# [Goal of the exercise]
For this exercise, please return exactly the line containing "You are a computer-use agent. 448x423 pixels." and each line after it through the end of the records, with no pictures included.

# [Collected data entries]
+ + + +

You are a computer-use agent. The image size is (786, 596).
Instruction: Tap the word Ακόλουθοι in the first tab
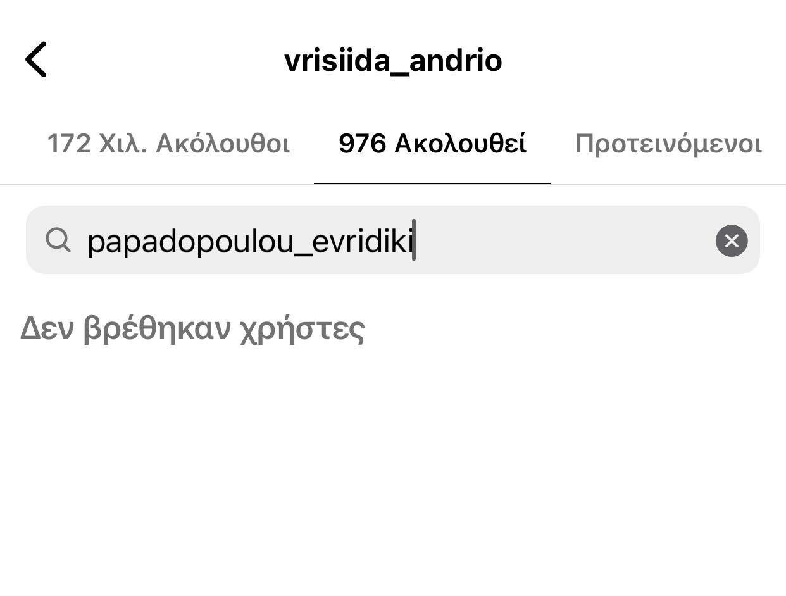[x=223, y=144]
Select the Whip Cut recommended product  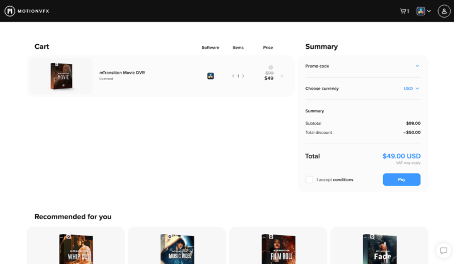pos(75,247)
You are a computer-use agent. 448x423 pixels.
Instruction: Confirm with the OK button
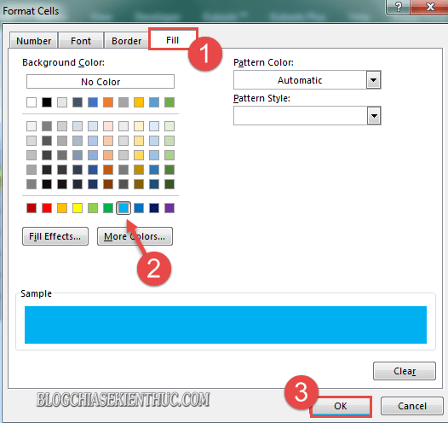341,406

+ + + +

# [Reply]
You are a computer-use agent. 448x423 pixels.
Instruction: Confirm with the OK button
341,406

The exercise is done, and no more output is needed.